- JOB
Copy out, without changes, everything in the records below from the line containing "Image resolution: width=871" down to the line containing "Action: [211, 227]". Leave the pictures out of your answer.

- SOURCE MATERIAL

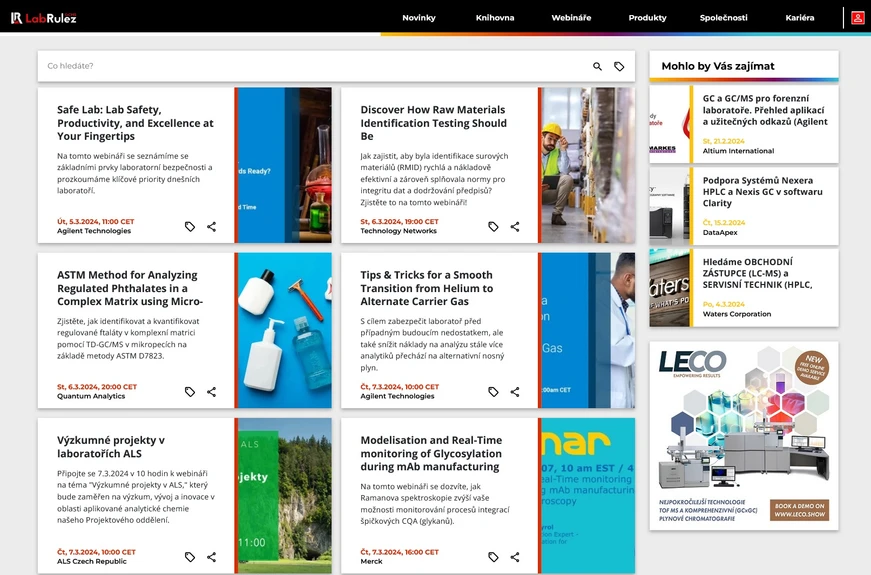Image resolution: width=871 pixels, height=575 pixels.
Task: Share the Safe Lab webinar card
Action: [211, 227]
---
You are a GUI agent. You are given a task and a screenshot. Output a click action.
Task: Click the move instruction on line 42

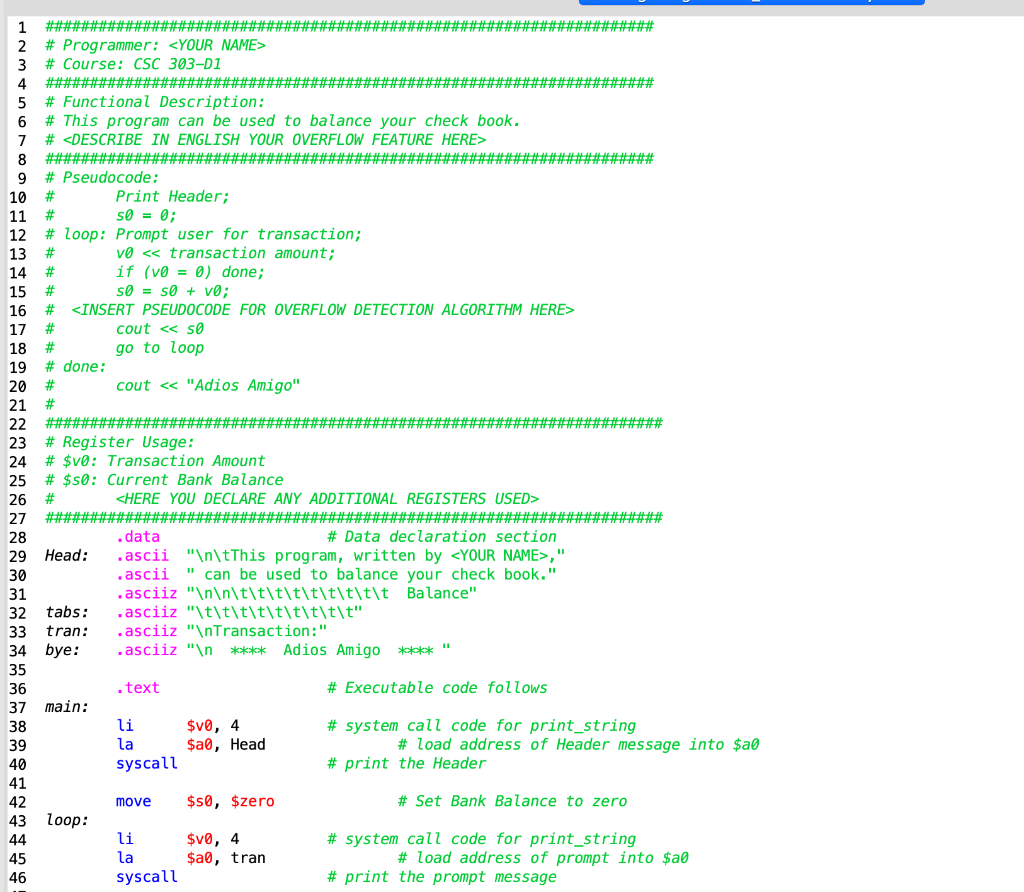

- ANSWER BELOW
Image resolution: width=871 pixels, height=575 pixels.
Task: Share the Safe Lab webinar card
Action: [211, 227]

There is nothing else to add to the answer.